Global Point of Care

Diagnostic Access in Africa: The Evolution of HIV Point-of-Care Testing in Uganda

Diagnostic Access in Africa: The Evolution of HIV Point-of-Care Testing in Uganda

In the early 1990s Sub-Saharan Africa had more AIDS cases than anywhere else in the world. Over 8 million of the estimated 13 million HIV-positive adults worldwide were in Sub-Saharan Africa, where transmission occurred primarily through heterosexual sex.1

During the same period, an estimated 25% of patients attending STD (sexually transmitted disease) clinics in South Africa had HIV infections. In 1993, Tanzania had southern Africa's highest incidence of reported HIV cases (37,719), followed by Zambia (29,734), Malawi (29,194), and Zimbabwe (25,332). During this period, it was estimated that 1 out of every 4 adults in Uganda was HIV-positive. The WHO projected 10-15 million children worldwide would lose one or both parents to AIDS by the year 2000.2

AIDS had become so widespread in the region that many felt a sense of hopelessness. Given the high level of poverty in Africa, the cost of treatment and management was unaffordable for most of the population. An extreme example was a Ugandan grandmother who lost 6 children to AIDS and cared for her 25 grandchildren. The consequences were far reaching. There was the cost of funerals, there were orphans, lack of caretakers or overwhelmed caretakers, loss of productive workers, and drains on health services.
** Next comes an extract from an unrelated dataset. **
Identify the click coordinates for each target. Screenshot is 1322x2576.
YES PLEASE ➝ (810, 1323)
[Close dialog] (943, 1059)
Moreover, skepticism persisted about the extent of the epidemic. Some argued that many deaths were due to other opportunistic diseases such as pneumonia and tuberculous – which occur more frequently in AIDS patients who have weakened immune systems.

The ability to provide counselling and on-the-spot HIV testing transformed the HIV epidemic across Africa.

In 1990, the AIDS Information Center (AIC) was established in Kampala, Uganda in response to increasing interest from members of the general public who wished to know their HIV status. HIV serologic testing was performed at a central laboratory and results were reported back to the AIC after 2 weeks. Approximately 25% of clients failed to learn their HIV status due to late arrival of results or loss to follow up. Unfortunately, a high percentage of people lost to follow up turned out to be HIV positive and often continued infecting others unknowingly in their communities.

To address these issues, AIC carried out an evaluation of rapid HIV assays against a standard criterion to identify a testing algorithm that could be used as an on-site confirmatory test. An algorithm was identified that produced minimal indeterminate results, was 100% sensitive and specific, and could be integrated with minimal disruption into existing counseling procedures. By 1996, all clients left the AIC knowing their HIV status in less than 2 hours. The results of this evaluation demonstrated that same day results could be provided without compromising the quality of counseling or the accuracy of the HIV testing.

In Uganda, the introduction of rapid on-site HIV testing with same-day results resulted in a 27% increase the number of patients who learned their HIV status and received counseling. It took less than five minutes to perform a single test, and results were returned to patients in less than an hour. Patients expressed a preference for same-day HIV results due to less time and expense associated with a single visit.

The ability to provide counselling and on-the-spot HIV testing transformed the HIV epidemic across Africa. Uganda was a trailblazer in the introduction of rapid HIV testing, and was one of the first countries in Africa to start Voluntary Counselling and Testing (VCT). As result of scaling up VCT services, Uganda reversed its HIV prevalence from 30% in 1990 to 6.5% in 2003. This remarkable success was achieved through promotion of an ABC strategy (abstinence, be faithful, condom use), effective treatment of opportunistic infections, prevention of mother-to-child transmission of HIV (PMTCT) and use of antiretroviral therapy (ART).3

Today, POCT has the potential to improve the management of a variety of diseases and conditions, especially in resource-limited settings where healthcare infrastructure is weak, and access to quality and timely medical care is a challenge. POCT is used to test for many infectious diseases including HIV, malaria, TB, hepatitis and syphilis, as well as for non-communicable diseases such as diabetes. Access to these technologies has improved health outcomes for millions of Africans and has provided a huge economic benefit to both healthcare systems and individual patients.

*NOTE:  LifeCare Diagnostics is an exclusive distributor of Alere products and services in Uganda.

  1. The Scourge of HIV and AIDS in Africa, F Goncalves, https://www.ncbi.nlm.nih.gov/pubmed/12287761.
  2. Idem.
  3. BioMed Central, Public Health 2008, 8:263 DOI: 10.1186/1471-2458-8-263.